[Records from a data source]
= = = = =

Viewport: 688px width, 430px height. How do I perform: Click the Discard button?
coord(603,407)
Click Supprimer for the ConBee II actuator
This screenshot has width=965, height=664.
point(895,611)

= = = = =

**Your instructions**. All the lines above must appear again in the answer, word for word.

**Exercise response**.
Viewport: 688px width, 430px height. How do I perform: Click the Discard button?
coord(603,407)
Click Supprimer for the ConBee II actuator
This screenshot has width=965, height=664.
point(895,611)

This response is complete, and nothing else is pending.